Não conseguia parar de pensar em todas as histórias que escutei quando criança. Tentei deixar de lado os pensamentos tolos, mas o farfalhar no mato me assustou e virei depressa, apontando a lanterna na direção. Tive a impressão de ver um par de olhos vermelhos. Sentindo-me como que hipnotizado, contrariei o bom senso e caminhei na direção dos olhos, apontando a lanterna.

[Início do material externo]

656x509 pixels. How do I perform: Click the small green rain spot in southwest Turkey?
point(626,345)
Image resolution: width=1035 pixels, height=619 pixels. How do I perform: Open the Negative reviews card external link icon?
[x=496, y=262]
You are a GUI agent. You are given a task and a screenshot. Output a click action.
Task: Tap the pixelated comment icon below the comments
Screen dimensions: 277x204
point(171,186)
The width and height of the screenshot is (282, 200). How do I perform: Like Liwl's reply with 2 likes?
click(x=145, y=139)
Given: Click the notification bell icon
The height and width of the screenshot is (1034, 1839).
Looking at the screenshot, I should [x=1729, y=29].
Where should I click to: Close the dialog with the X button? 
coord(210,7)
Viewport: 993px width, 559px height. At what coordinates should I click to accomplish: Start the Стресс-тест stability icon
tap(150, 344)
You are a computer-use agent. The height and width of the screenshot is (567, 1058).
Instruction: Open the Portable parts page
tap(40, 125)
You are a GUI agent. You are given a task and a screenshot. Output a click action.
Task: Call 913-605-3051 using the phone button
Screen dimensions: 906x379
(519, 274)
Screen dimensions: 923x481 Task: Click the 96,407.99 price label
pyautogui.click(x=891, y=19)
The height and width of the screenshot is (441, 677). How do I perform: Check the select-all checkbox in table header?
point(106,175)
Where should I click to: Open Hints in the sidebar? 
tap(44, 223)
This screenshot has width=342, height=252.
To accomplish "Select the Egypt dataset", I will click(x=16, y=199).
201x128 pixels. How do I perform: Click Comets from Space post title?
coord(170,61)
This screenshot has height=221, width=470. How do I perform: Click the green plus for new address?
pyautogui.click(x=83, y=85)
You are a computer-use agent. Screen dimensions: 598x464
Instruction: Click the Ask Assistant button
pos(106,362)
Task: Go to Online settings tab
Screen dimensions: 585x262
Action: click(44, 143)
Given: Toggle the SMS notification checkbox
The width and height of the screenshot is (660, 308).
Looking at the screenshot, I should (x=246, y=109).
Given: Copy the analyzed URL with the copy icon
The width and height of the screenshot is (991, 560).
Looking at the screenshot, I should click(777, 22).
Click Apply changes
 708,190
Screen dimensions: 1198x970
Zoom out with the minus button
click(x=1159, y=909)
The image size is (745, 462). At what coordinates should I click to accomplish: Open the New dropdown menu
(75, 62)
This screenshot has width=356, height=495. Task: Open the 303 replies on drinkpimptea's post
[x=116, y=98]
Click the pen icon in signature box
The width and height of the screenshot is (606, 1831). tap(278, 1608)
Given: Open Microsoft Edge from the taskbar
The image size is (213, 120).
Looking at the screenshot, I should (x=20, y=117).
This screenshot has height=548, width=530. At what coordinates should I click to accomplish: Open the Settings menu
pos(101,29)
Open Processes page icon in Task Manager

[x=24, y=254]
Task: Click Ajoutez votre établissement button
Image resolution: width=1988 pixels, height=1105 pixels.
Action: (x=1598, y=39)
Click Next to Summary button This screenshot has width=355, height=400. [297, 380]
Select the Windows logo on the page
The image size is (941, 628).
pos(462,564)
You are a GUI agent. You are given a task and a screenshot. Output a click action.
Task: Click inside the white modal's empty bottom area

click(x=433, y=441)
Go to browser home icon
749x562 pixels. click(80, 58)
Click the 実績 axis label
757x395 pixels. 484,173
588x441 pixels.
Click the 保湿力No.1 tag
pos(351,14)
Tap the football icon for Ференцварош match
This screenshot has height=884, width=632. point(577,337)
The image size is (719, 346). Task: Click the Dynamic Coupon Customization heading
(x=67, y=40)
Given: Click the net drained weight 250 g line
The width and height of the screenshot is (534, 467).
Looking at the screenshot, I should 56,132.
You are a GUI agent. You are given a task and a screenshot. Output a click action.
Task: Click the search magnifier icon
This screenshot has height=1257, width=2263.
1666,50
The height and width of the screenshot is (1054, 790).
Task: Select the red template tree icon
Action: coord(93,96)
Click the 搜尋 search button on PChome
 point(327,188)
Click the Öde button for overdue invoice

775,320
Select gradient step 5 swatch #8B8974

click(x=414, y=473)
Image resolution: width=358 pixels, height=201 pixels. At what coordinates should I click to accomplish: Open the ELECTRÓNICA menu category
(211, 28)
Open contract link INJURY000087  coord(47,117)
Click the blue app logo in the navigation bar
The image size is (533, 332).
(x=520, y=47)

Ouvi um som estranho um pouco mais adiante. Parecia um relinchar, mas definitivamente não era um cavalo. Ainda estava a uma certa distância da mata fechada quando consegui visualizar o que parecia ser um par de pernas cobertas de pelo de animal. Um pequeno vislumbre me fez pensar num bode e confesso que meu sangue congelou.

Fiquei paralisado até que enxerguei os dois olhos vermelhos me fitando à distância e o que parecia ser parte de um rosto, aparentemente humanóide, mas áspero, vincado, deformado. Neste momento, decidi que precisava correr.

Corri sem parar, ouvindo aquele galopar logo atrás de mim, a respiração pesada, raivosa, e um cheiro horrível se espalhando pelo ar. Alguns metros depois, tropecei e caí. Mal percebi a sombra por cima de mim, quando reuni toda a minha coragem e força para chutar aquela criatura. Só via os olhos vermelhos me fitando de um jeito sinistro. O pânico não me deixou ver mais nada e, assim que a criatura caiu com meu chute, levantei depressa e não parei até chegar ao carro. Por sorte, estava carregando a carteira e as chaves no bolso. Entrei, dei a partida e peguei a estrada sem olhar para trás. Quando chegasse à cidade, ligaria para o meu pai explicando a partida urgente, mas não ficaria mais nem um minuto ali, com o Pata de Bode atrás de mim.